レッドブル・ジュニアチームに所属するユーリ・ビップスは、レッドブルのモータースポーツアドバイザーであるヘルムート・マルコの監督下でレースをすることは、良いパフォーマンスを出している限りは「人々が考えているよりも容易なこと」だと語っている。
モータースポーツ界の最も有力な人物のひとりとして、マルコは長年に渡って若手ドライバーのキャリアを築いたり潰したりする影響力を持ってきた。実際、マルコはレッドブルの期待に届かなかったドライバ―を容赦なく解雇してきたのだ。
しかし、レッドブルの若手育成プログラムで結果を出して輝いたドライバーたちは、マルコの全面的な支援と、場合によってはF1へのフリーパスが期待できる。
エストニア出身のビップスは、2016年にイタリアF4選手権からモータースポーツ界のはしごを登り始め、翌年には同シリーズで優勝した。
その功績により、ビップスはレッドブルの若手育成プログラムに参加することができ、2018年にFIA-F3、そして2020年にFIA-F2に昇格していくために彼が必要としていたサポートを得ることができた。
ビップスは2021年のF2をランキング6位で終え、自身の実績に2度の優勝を付け加えた。

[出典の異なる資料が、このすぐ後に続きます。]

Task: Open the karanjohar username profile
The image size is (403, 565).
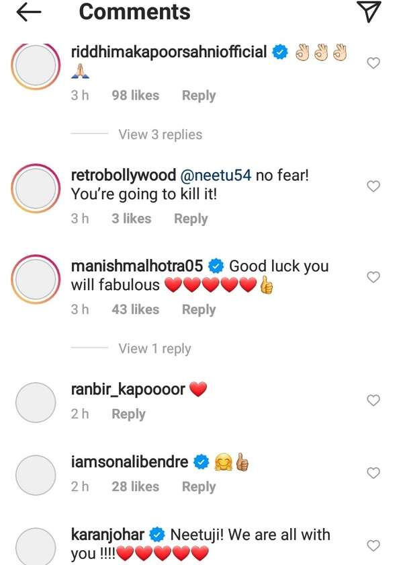Action: tap(108, 535)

また、彼はレッドブルで何度かF1テストに参加し、最近では12月にアブダビのヤス・マリーナ・サーキットで行われたシーズン終了後の若手ドライバーテストに参加している。
マルコの監督下でのレースは義務が伴うが、これまでのところ“将来F1でレースをする”という21歳のビップスの夢は失われていない。
「彼(マルコ)はみんなが考えるよりも普通の人だよ」とビップスは『F1.com』に語った。
「彼はプレッシャーをかけてくるけれど、うまくやっているのならとても親切で率直だ。結果を出せば、すべてがうまくいく」
「レッドブル・ジュニアチームとはそういうものだ。うまくできなければ追い出されるかもしれないけれど、うまくやればF1に行ける」
ビップスは、結果を出せなかったレッドブル・ジュニアドライバーが残酷な運命に脅かされる可能性を否定しない。しかしビップスは、結果を出せない者を切り捨てることは彼の考えでは理にかなっているという。
「彼らは人を追い出す、そのとおりだ」とビップスは付け加えた。
「でも、F1に行く実力がないドライバーを残留させてまで給料を払いたいだろうか?」
「彼らは最高の才能だけを求めているし、それは正しいアプローチだと思う。彼らは最高の人材だけを手元に置いてチャンスを与えるんだ」
2022年、ビップスはふたたびハイテックGPとともにF2で2度目のシーズンを戦う。